Creamy Cheesy Kale
Truly creamy. Creamy cheesy kale makes for a great side dish.
It’s low in sodium and a great way to increase your vitamin intake. You can substitute swiss chard or spinach or any other green leafy vegetable in place of the kale. In fact, if you’re daring, through in some pasta to transform it into a cheesy creamy main meal. Serves 4 Takes: 20 minutes
1 cup low-sodium vegetable broth
1 white onion, finely chopped
1 cup unsweetened soy milk
1/2 cup raw cashews
3 heaped tablespoons nutritional yeast
1 teaspoon onion powder (optional)
1 teaspoon mellow white miso
Pinch of freshly grated nutmeg
Pinch of red pepper flakes
3 big handfuls of kale / chard or another dark, leafy green
In a large skillet over medium heat, combine the vegetable stock and diced white onion. Cook until softened for 5 to 7 minutes. Wait till it cools and transfer to a blender. Add to the blender the soy milk, cashews, nutritional yeast, onion powder, miso, nutmeg and pepper flakes and purée until smooth. Lick the spoon.

What you will do –
**A)** According to the kale recipe, how many people does it serve?
**B)** Reproduce a portion of the kale recipe word for word: begin at the words "It’s low in" and stop after the words "onion powder (optional)".

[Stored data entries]
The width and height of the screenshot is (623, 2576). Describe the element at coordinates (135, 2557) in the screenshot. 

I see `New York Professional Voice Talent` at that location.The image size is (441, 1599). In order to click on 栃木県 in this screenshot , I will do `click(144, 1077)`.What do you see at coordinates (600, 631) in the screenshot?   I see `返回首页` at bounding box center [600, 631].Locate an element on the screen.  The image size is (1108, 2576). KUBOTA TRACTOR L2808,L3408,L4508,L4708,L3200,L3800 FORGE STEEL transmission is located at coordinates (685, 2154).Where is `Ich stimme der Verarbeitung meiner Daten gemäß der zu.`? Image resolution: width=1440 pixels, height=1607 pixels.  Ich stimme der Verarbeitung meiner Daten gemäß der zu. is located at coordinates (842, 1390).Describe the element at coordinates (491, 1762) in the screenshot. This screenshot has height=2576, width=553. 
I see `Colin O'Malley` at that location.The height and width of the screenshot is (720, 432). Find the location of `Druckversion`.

Responses for each task –
**A)** It serves 4.

**B)**
It’s low in sodium and a great way to increase your vitamin intake. You can substitute swiss chard or spinach or any other green leafy vegetable in place of the kale. In fact, if you’re daring, through in some pasta to transform it into a cheesy creamy main meal. Serves 4 Takes: 20 minutes
1 cup low-sodium vegetable broth
1 white onion, finely chopped
1 cup unsweetened soy milk
1/2 cup raw cashews
3 heaped tablespoons nutritional yeast
1 teaspoon onion powder (optional)